Saturday 13 December 2008

Christmas Shopping

I got my Christmas Shopping (the little that I do) out of the way today. I combined it with going to a nearby town to collect my comics as I knew one item I needed to buy was sold in one of those industrial areas that I pass on the way.

Arriving at town, I parked up and went to a chip shop to get some sustenance, however the girl behind the counter asked if it was ok to wait while she cooked up some chips. I declined and said I'd be back later. Here is a tip you can add to your list of life's rules…never say you'll wait for chips in a chip shop as they don't want to keep you waiting too long so they're always underdone and roasting hot as they're right out the fryer.
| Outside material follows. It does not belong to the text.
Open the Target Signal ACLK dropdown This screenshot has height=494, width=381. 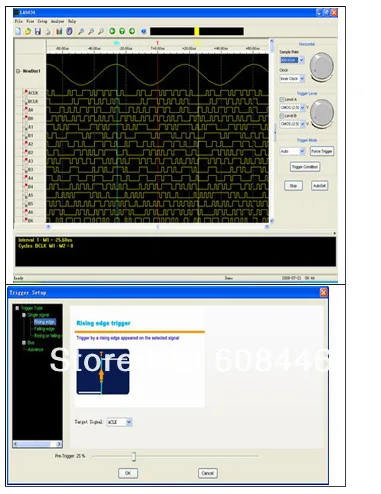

Outside the comic shop was a ghastly woman on a mobile phone (I think ghastly people undergo some form of operation to have mobile phones transplanted onto their heads) talking about her financial problems in a volume such that anyone in the area could hear. So I pretended to look at some items in the window while I vicariously aided this woman in publicly washing her linen. It seems she was owed some £60 for an electricity bill or other.

Inside the shop a man was already at the counter so I had a browse of the shelves first. Now if you don't buy comics you won't know this, but comic shops are run like no other shop. You don't go in and take things from the shelves…the person who runs the shop has a list of the titles each customer regularly gets and when he gets his stock in he puts any comic on your list into your "file". So when you enter the shop the person running it gets your comics from your file, and you pay for any one-off purchases you may had made that day also. As I was browsing the woman from outside comes in and it appears the man at the counter is her husband. Her voice has not lessened for not being on the phone. She was incredibly loud and recounted a tale to her husband about how someone she knows went to Subway for lunch, and the story involved what they had to eat, with the punch line being "An' guess ‘ow much it was? Eight quid!"

It seems this woman fills her days with quarrels over money and the cost of living. And what was her husband buying? £250 worth of movie memorabilia.

Leaving the comic shop I went to buy some more work shirts so that I don't have to do laundry as often. Two shirts, an' guess ‘ow much? Fifty quid! Annoyed at having to spend so much and wondering where people on benefits buy their clothes, I entered the city centre proper on the hunt for gifts. The streets are always busy at the weekend but now it is nearing Christmas you can barely see 200 yards without your view being blocked by a temporary hut or stall selling this and that. People were, as usual, utterly without agenda and strolled everywhere at 0.5mph while their unruly children ran amok, brandishing rolls of wrapping paper like swords. If a child isn't pushing 99p worth of cardboard tubing into your ribs, someone outside a store is pushing a leaflet into your face, or shaking a bucket full of money, or comforting a crying child. I swear I've never seen so many crying children as I did today.

After telling the 1,000th shop assistant than I was fine and just looking, I still didn't find anything suitable so decided to head home. On the way back to my car I popped by the chip shop but they were now closed. Still, I'd rather have no chips than hard chips that taste like lava.

I actually live quite close to a large town, so I decided to walk there to see if I could complete my shopping. 2,000 "No thanks, I'm just looking"s later and my shopping was finally complete. The next task is the hardest…waiting in line at the Post Office to send the gifts! However that can wait for another day. Tonight I shall lock the gates, bring up the drawbridge and watch a DVD, eat popcorn, drink beer and forget Christmas even exists.